Eksperci z firmy ESET ostrzegają przed nowym atakiem phishingowym – polscy internauci mogą otrzymywać teraz fałszywe maile, których rzekomym nadawcą jest Polska Grupa Energetyczna. To pułapka. Nieostrożne kliknięcie w link znajdujący się w treści wiadomości przenosi do strony WWW, która podszywa się pod witrynę PGE. Próba pobrania faktury ze strony skutkuje infekcją komputera. W rezultacie pliki na zainfekowanym komputerze zostają zaszyfrowane, a za ich odblokowanie trzeba zapłacić okup.

Na skrzynki mailowe klientów w całym kraju trafiają wiadomości zatytułowane „eFaktura za energię elektryczną (numer)”. W wiadomości pojawia się informacja, że jest to eFaktura wystawiona przez PGE Polską Grupę Energetyczną. Informujemy, że PGE nie jest nadawcą tych wiadomości, a fałszywy e-mail może stanowić zagrożenie niebezpiecznym wirusem typu „trojan”.

Jak rozpoznać prawdziwą eFakturę wystawioną przez PGE Obrót?

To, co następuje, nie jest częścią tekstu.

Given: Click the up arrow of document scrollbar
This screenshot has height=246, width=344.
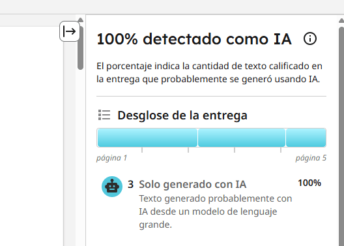Looking at the screenshot, I should [81, 20].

- Nadawca: Firma Blue Media, która świadczy usługę generowania i wysyłania eFaktur dla PGE Obrót

- Adres e-mail nadawcy: pge-efaktura@bluemedia.pl

- Tytuł wiadomości: Powiadomienie o wystawieniu nowego rachunku

ikona lupy />
Fałszywe maile / GazetaPrawna.pl

- Załącznik: wiadomość zawiera załącznik, którym jest standardowa faktura za energię elektryczną

- Logotypy: logo Blue Media, logo PGE eFaktura

- Treść maila zawiera: numer faktury, datę wystawiania faktury, termin płatności, indywidualny numer konta oraz tytuł płatności

- Faktura dostarczana jest na adres mailowy klienta zgodnie z okresem rozliczeniowym

PGE apeluje do wszystkich klientów, by dla bezpieczeństwa swojego sprzętu elektronicznego i znajdujących się na nim danych, nie otwierali wiadomości zatytułowanej „eFaktura za energię elektryczną (numer)”.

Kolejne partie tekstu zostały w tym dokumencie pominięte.